Rejoignant ces différents constats, la député Stéphanie Rist a, elle, rappelé que s'ajoutait à cela « deux ans de crise sanitaire, le vieillissement de la population et les cinquante années de « très peu de réforme ». La médecine libérale arrive à un tournant et va devoir prendre un virage ! ».
Quelles solutions concrètes ?
« Que peut-on faire concrètement, dans le prochain quinquennat, pour améliorer l'accès aux soins ? Le levier financier doit-il être activé de façon beaucoup plus forte pour inciter à l'installation ? », a alors questionné l'un des animateurs du débat.
Pour Dominique Polton, « le levier financier seul ne suffit pas et l'expérience de nombreux pays le montre bien. » Selon l'ancienne directrice de l'Institut de recherche et documentation en économie de la santé (Irdes), « il est possible de gagner du temps médical en privilégiant le travail en équipe ». Avant d'ajouter : « nous sommes dans un pays où les médecins ont toujours travaillé de façon isolée. Pourtant nous constatons aujourd'hui que le développement des binômes médecins-infirmiers, d'ailleurs facilité par le fait qu'il y a désormais des assistants médicaux, permet aux médecins de gagner du temps médical. Je pense que c'est très porteur ! »
Rebondissant sur ce sujet, le Dr Jean-Paul Ortiz a, de son côté, souligné la nécessité de renforcer ce dispositif : « les assistants médicaux représentent certes une solution mais le dispositif se met en place trop lentement. En Allemagne, en moyenne trois professionnels à temps plein et un quatrième à temps partiel entourent le médecin. En France, nous sommes à moins d'un demi temps plein par médecin. Il faut aller vers un assistant médical par médecin et simplifier les critères d'attribution ».
Stéphanie Rist a également défendu le développement des assistants médicaux, dispositif qui, selon elle, « a montré son efficacité ».
« Je suis évidemment ravie de dire qu'il faut un assistant médical par médecin, a-t-elle assuré, avant de nuancer ; encore faut-il que le médecin accepte cela ! »
Vers de nouvelles délégations de tâches ?
La rhumatologue s'est par ailleurs engagée sur le terrain glissant des délégations de tâches et a défendu « l'accès direct aux infirmiers en pratique avancée (IPA) et l'ouverture de la primoprescription » pour ces professionnels de santé.
« Je pense que nous avons une forme d'obligation à donner rapidement à ces professionnels de santé de nouvelles prérogatives pour répondre aux besoins de soins », a-t-elle exprimé.
Le Dr Jean-Paul Ortiz a rétorqué : « il est évident que nous allons devoir structurer notre système de soins autour des mots-clés qui sont le regroupement et la coordination. Ce n'est toutefois pas à l'Assemblée nationale de décider que telle compétence de tel médecin va être transférée à tel autre professionnel de santé… »

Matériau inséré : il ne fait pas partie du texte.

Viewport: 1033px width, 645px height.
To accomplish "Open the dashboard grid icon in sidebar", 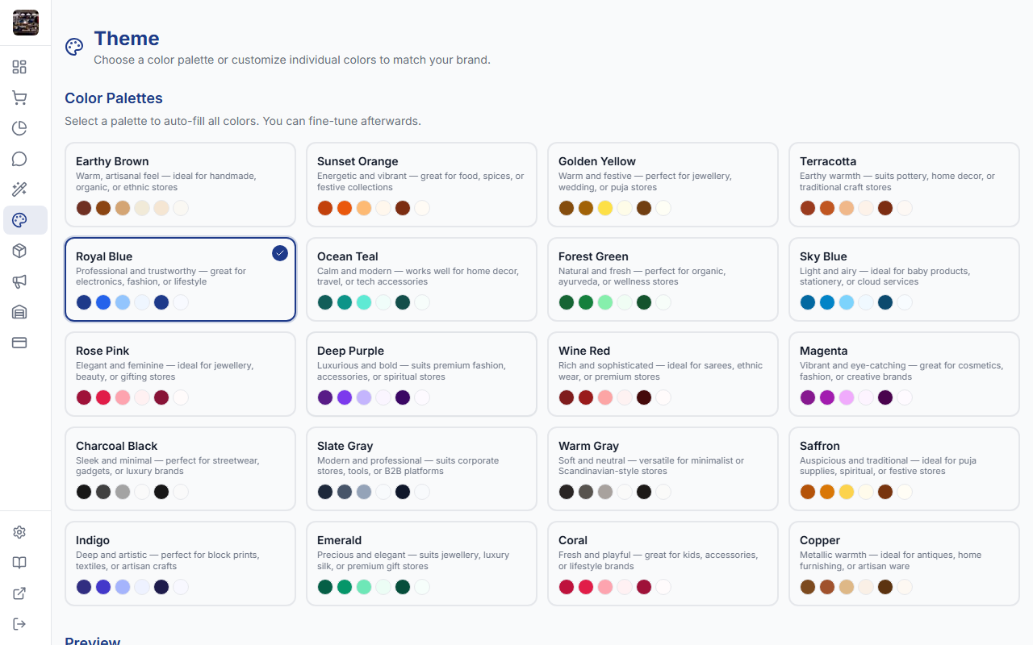I will click(19, 67).
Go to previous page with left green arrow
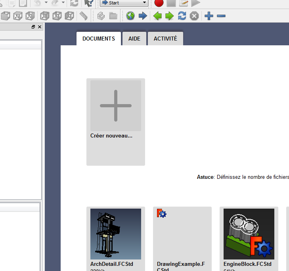This screenshot has height=271, width=289. coord(157,16)
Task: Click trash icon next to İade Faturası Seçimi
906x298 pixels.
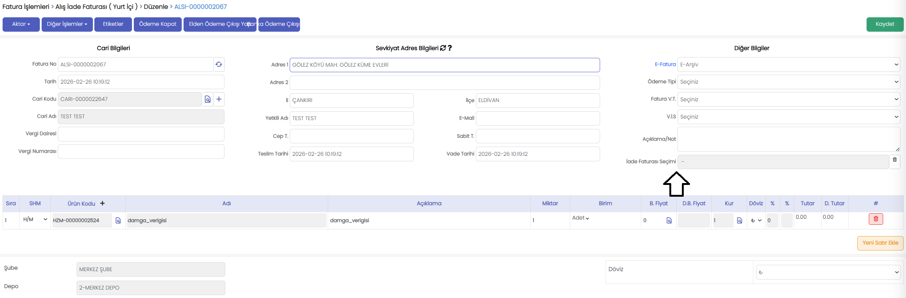Action: point(895,160)
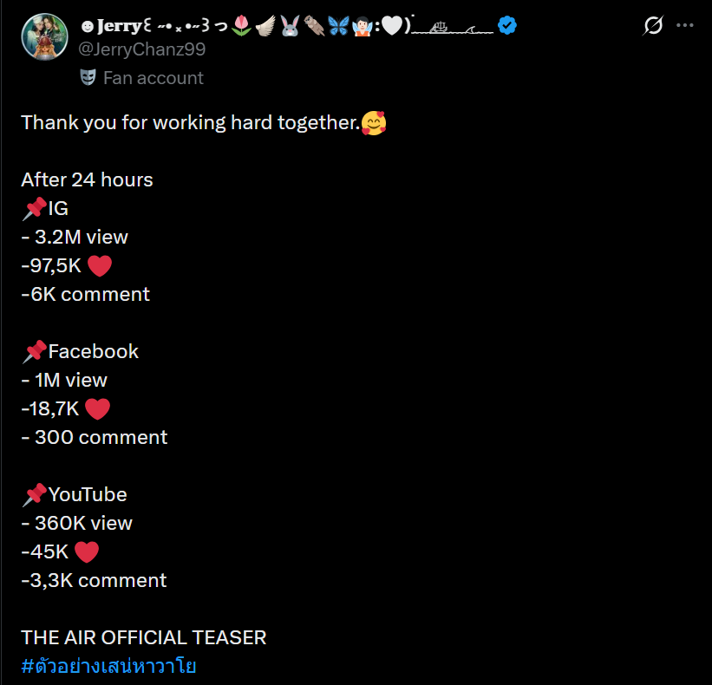Image resolution: width=712 pixels, height=685 pixels.
Task: Click the tulip emoji in display name
Action: 241,25
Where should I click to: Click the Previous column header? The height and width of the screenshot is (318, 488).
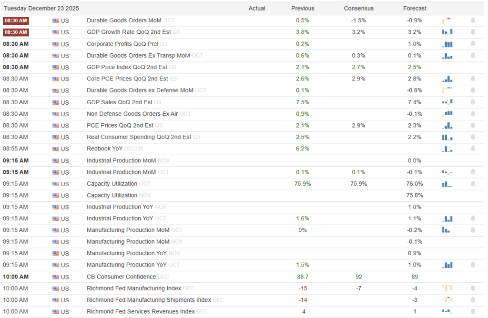point(303,8)
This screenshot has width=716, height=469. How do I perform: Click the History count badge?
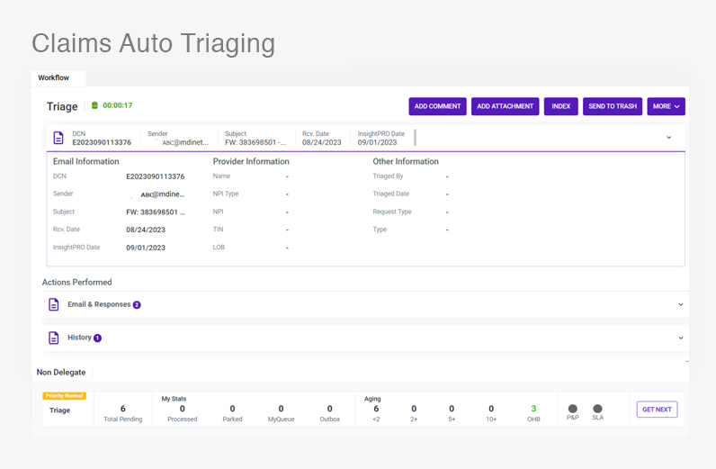pyautogui.click(x=97, y=338)
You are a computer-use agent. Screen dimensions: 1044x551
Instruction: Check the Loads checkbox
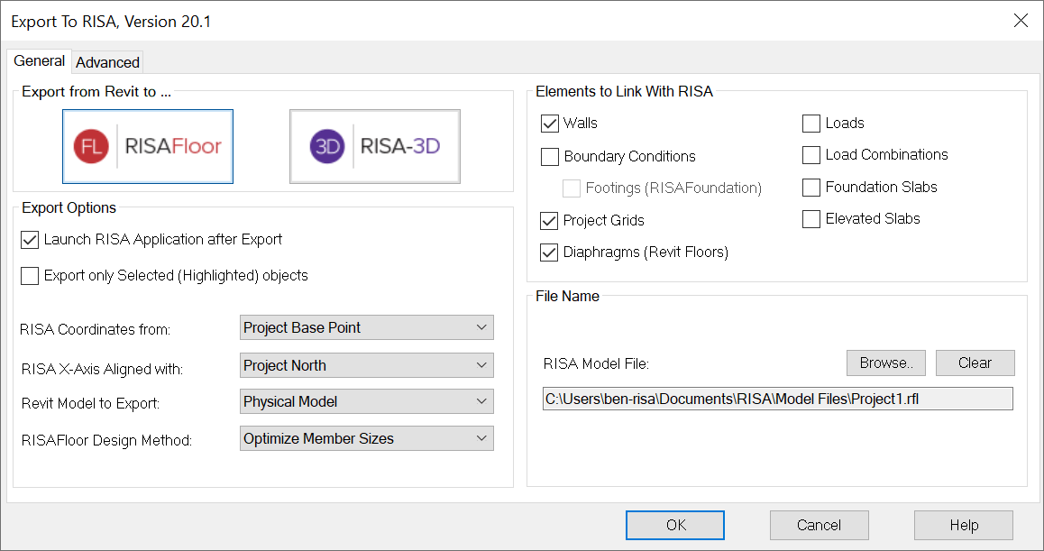tap(811, 124)
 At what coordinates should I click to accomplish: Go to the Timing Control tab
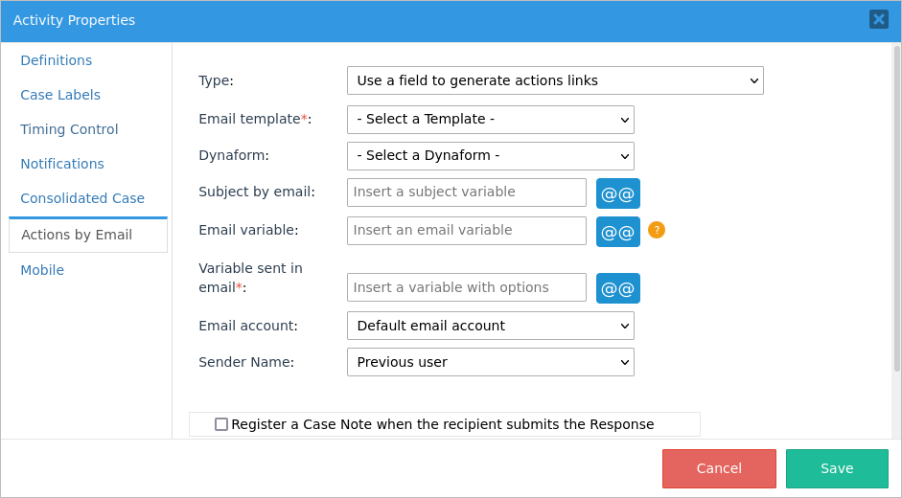(x=69, y=129)
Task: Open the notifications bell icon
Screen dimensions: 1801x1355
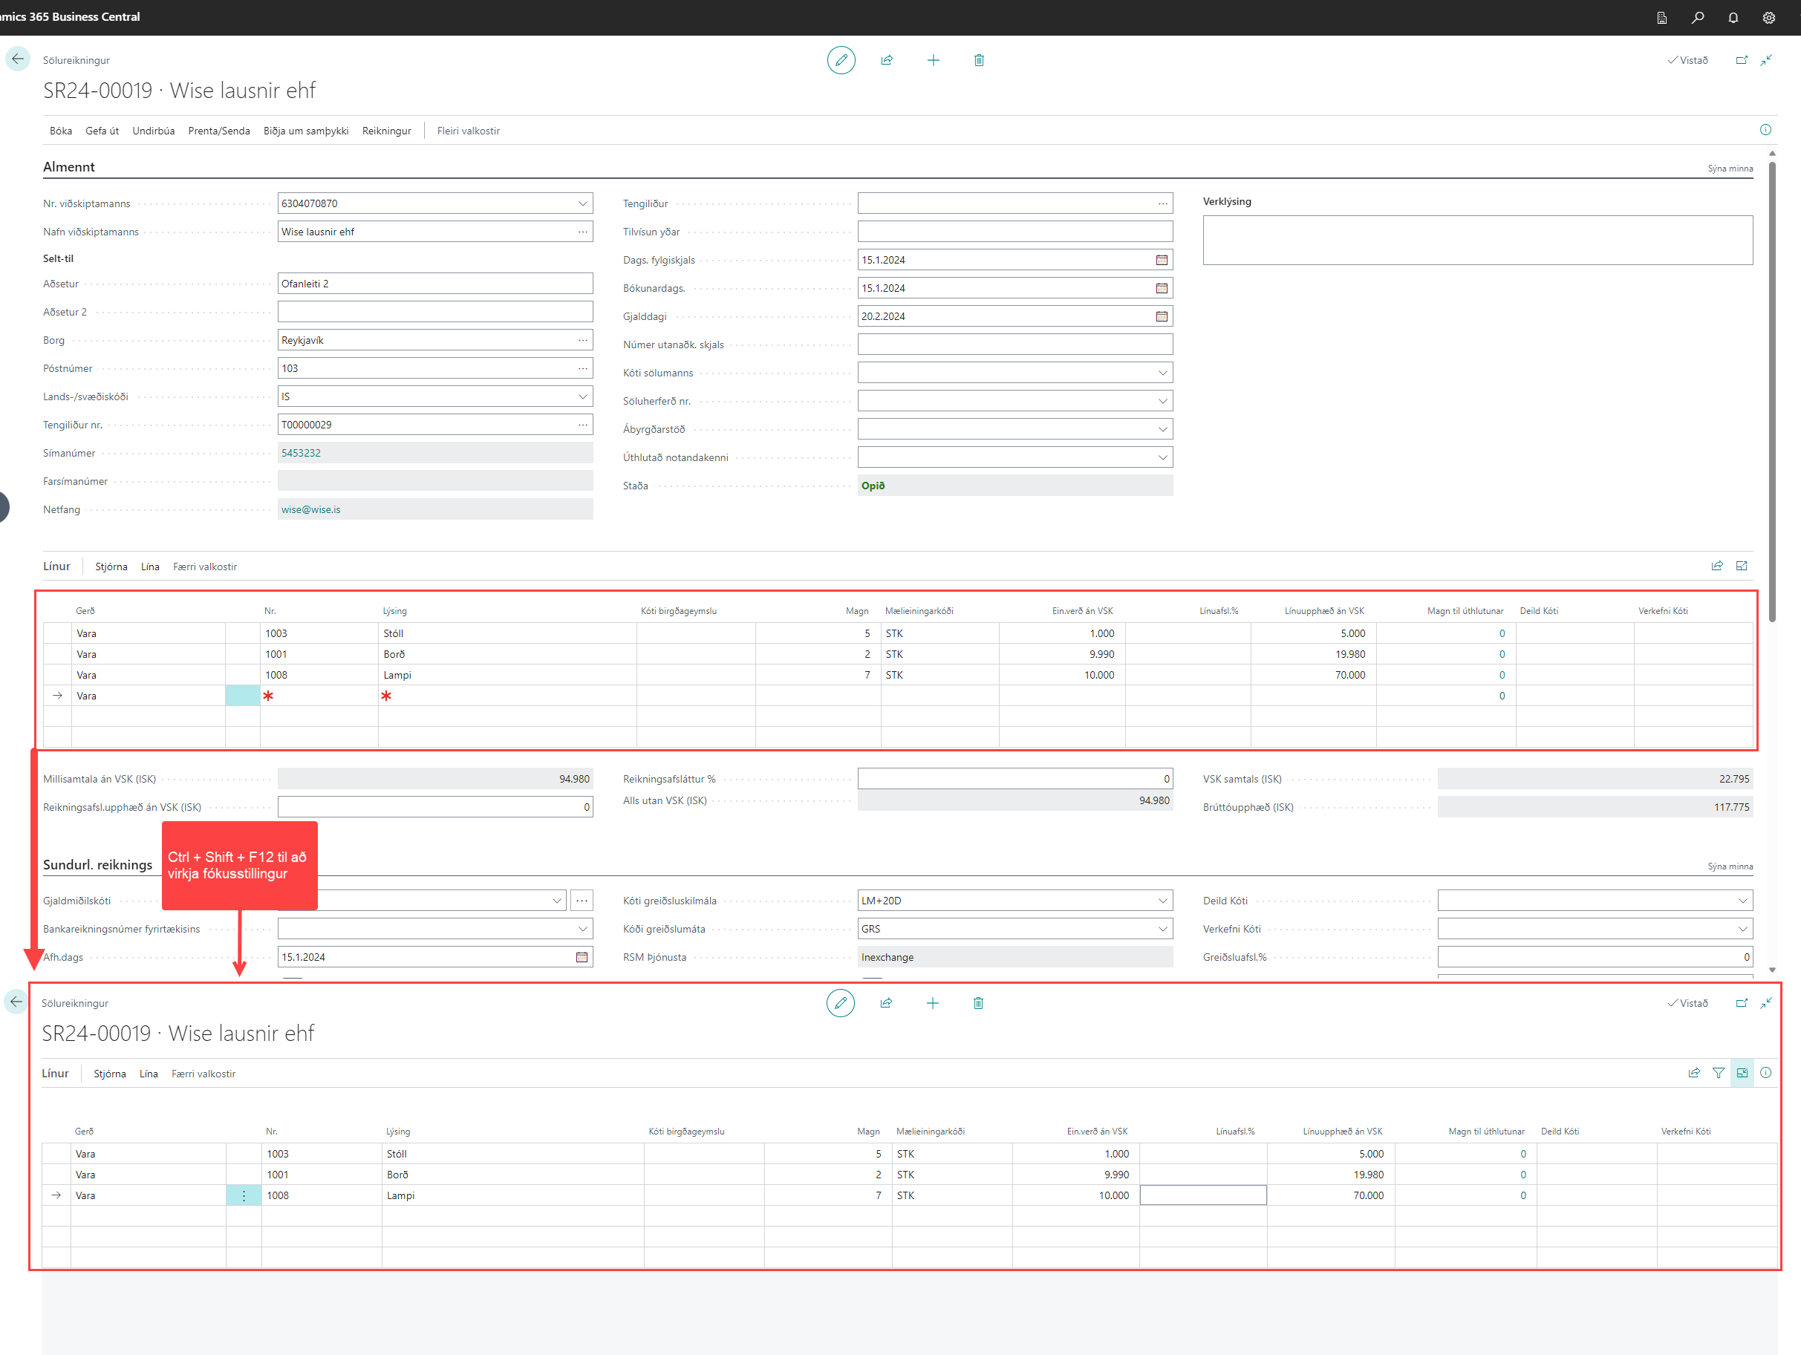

Il en a d'ailleurs profité pour réclamer l'organisation d'une conférence de consensus entre tous les professionnels de santé concernés.
De son côté, Dominique Polton a mis en garde sur le principe d'accès direct : « Il faut le penser dans la perspective d'équipe. Si les professionnels continuent à travailler de manière isolée cela pourrait créer des sillons et conduire à une concurrence entre ces différents professionnels de santé. »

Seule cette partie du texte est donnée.